The second floor is “Helsinki in 9 bites” Nine mini exhibits, each showing an aspect of the city. A set of images, a video of skaters, a replicate bar/cafe from the 70’s with jukebox, a fall studio apartment from post WWII and more. Its not really an idea of’ve encountered before, but I enjoyed it.
The top floor is very different, an exhibition on the various club scenes in Helsinki, supported by the promotors. It ha d heavy beat, the scent of stale sweat and strobe lighting. The exhibit itself is a bit underwhelming, as it is mostly just explanation text and a photo montage for each venue. It had drawn a crowd though and a very different one from the parents on the floors below.
I had a very rapid coffee in the adjacent coffee and wine bar before collecting my gear and heading out to a highly recommended local brewery for a couple of beers.
After the brewery I walked the two main roads to an all night chemist to pick up some streusels so I would hopefully get a better nights sleep before stopping at the restaurant recommended by my Finnish friend, Zetor. A very American-South inspired place in decor, like a Bubba-Gump shrimp or a TGI Fridays. The menu however is very Finnish.
I had a spinach crepe to start and render steak on a bed of roast vegetable mash and roasted vegetables as a side. Accompanied by a dark larger, my favourite kind of lager.
The food was great, though not top tier, and the wait staff changed three times during m meal though all were attentive and friendly.
After eating, I walked back to the hotel and confirmed it was a skating rink by my hotel, though it was due to close ten minutes after I got there, and I I could not get on the ice, but i did listen to them playing a bit of Ed Sheeran.
Thwarted, I went back to the hotel and found the frustrated maitre’d was actually a bit of a wine expert and my desire for a nice glass of red meant he was willing to hide me at a table despite not eating if I would would try a few different types and would talk wine with him. Even later, I heard a waitress complain that they were not a bar anymore.
Last day in Helsinki and another late start, still not feeling well, and not sleeping well so I didn’t get out of the hotel until 11.
A coffee and some overnight oats helped get me feeling better and it was then time for the Natural History Museum located close to the contemporary art museum. It is the only venue I had been too that was not covered by the Helsinki card so I hd to pay the €14 entrance fee.
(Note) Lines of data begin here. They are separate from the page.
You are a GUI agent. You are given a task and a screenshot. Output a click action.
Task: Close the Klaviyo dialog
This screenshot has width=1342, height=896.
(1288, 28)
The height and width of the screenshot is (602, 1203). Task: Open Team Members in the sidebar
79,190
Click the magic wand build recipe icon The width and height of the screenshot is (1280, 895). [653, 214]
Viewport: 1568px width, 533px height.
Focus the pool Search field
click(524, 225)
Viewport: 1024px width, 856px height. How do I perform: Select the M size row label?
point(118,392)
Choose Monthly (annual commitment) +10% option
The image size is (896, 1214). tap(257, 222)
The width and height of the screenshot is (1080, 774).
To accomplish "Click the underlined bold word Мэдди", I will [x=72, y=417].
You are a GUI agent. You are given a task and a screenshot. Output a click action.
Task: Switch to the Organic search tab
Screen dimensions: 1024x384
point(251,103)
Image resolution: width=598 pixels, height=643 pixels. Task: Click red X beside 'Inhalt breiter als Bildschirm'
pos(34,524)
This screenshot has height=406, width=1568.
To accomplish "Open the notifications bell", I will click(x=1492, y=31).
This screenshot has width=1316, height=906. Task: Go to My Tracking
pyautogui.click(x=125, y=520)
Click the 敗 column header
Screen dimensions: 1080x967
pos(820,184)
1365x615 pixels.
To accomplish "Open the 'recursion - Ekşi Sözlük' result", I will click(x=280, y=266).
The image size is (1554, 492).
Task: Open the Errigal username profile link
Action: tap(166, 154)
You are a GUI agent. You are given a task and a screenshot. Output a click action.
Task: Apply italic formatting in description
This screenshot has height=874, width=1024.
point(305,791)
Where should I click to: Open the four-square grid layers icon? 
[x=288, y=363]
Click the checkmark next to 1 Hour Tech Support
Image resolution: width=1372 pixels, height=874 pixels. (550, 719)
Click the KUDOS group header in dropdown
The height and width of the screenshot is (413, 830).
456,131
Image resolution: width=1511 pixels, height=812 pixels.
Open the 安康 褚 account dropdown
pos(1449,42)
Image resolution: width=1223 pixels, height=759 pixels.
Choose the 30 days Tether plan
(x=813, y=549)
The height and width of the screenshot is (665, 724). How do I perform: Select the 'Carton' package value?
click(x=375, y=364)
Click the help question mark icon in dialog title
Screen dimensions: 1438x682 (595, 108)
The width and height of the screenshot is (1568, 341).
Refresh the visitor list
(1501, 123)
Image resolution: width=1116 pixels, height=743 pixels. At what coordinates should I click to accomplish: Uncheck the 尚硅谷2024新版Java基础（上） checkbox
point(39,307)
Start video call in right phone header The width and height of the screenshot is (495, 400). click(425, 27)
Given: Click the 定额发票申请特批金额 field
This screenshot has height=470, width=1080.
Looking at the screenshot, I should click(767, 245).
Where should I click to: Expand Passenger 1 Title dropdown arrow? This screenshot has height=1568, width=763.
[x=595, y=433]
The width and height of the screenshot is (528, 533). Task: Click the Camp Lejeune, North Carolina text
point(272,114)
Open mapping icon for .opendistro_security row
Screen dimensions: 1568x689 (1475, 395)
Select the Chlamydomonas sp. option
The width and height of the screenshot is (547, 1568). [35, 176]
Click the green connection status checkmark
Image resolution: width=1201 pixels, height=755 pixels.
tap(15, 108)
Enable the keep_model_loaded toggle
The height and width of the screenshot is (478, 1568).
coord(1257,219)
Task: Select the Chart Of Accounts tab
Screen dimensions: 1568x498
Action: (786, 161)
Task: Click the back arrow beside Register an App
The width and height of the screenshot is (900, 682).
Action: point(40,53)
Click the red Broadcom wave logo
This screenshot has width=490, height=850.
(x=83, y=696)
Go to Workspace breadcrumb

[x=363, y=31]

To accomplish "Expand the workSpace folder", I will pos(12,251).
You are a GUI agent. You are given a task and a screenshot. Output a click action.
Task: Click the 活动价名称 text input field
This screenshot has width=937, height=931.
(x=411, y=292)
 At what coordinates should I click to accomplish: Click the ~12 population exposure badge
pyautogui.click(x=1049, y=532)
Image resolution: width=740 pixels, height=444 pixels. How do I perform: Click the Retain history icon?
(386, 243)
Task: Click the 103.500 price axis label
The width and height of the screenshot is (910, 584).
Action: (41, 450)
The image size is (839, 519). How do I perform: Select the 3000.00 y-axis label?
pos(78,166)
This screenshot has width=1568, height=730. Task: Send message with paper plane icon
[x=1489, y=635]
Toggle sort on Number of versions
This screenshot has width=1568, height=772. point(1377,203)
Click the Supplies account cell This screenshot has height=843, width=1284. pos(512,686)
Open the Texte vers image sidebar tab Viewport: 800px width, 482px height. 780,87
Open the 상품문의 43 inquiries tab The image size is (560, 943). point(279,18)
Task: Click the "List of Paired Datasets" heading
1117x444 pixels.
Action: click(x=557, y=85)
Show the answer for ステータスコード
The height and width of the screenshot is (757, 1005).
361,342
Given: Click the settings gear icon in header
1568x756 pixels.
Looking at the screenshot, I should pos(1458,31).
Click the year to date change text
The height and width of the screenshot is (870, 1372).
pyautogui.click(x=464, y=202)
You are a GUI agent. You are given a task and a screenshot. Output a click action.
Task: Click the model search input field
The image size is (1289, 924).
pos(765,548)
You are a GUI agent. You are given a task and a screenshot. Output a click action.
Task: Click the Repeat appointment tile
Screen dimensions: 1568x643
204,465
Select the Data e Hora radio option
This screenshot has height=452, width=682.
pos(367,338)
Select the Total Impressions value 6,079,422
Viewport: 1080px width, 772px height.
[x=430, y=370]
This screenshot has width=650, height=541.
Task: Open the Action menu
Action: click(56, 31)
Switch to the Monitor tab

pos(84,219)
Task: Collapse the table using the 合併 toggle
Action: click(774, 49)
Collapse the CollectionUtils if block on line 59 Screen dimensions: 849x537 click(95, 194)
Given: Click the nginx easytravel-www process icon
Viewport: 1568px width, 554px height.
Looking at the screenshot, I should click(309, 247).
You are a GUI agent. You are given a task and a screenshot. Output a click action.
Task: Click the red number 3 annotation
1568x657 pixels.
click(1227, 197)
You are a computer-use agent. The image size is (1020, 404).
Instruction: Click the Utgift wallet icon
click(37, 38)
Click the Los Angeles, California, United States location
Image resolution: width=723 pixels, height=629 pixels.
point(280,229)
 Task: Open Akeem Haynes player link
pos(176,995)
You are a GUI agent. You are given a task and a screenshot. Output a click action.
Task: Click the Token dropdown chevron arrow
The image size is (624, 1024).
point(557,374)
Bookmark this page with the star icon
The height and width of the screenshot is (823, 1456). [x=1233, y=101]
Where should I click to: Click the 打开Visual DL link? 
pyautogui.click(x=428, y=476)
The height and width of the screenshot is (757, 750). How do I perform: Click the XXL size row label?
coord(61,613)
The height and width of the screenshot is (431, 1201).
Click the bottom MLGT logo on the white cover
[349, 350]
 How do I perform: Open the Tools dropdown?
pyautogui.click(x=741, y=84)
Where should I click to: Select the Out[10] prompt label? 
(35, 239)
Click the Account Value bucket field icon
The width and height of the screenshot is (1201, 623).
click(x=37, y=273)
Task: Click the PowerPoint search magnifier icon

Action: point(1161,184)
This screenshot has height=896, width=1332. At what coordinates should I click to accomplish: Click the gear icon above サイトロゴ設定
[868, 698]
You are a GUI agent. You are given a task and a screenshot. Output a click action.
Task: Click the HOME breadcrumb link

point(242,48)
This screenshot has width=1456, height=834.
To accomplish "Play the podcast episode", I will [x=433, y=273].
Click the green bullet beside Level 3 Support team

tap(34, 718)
Bones and taxidermy are the core of the exhibits and little is in english. All in all it is the most disappointed of the museums I had been to in Helsinki (something I had been warned to expect) It is a large museum, more than you realise as it is spread over four floors. One item of note however, on one floor dedicated to environmental impact they had surveyed 30 scientists on what they had personally done to reduce their impact on global warming. Almost all of them had gone vegetarian.
After the natural history museum, i walked up to the Museum of Finland, having decided to have a late lunch near the station.
The Museum of Finland is housed in an intimidating ‘faux-church’ building of heavy stone and large doors.
The basement is a treasure trove of prehistoric artefacts including an ancient stone axe you can touch. The museum makes excellent use of modern technologies with an HTC Vive driven exhibit on the throne room putting you at a coronation. Tablets with information and viewers shaped like seaside binoculars.
As you work your way up the museum you are taken through the history of Finland, its time under Swedish Kings and Russian Tsars. It is the most well curated museum here and a strong contender for best museum in Helsinki.
After the museum I headed to “Vilkum” by the station, a Czech restaurant with good beers and a great goulash. After lunch, i took the train back to the airport for my flight home.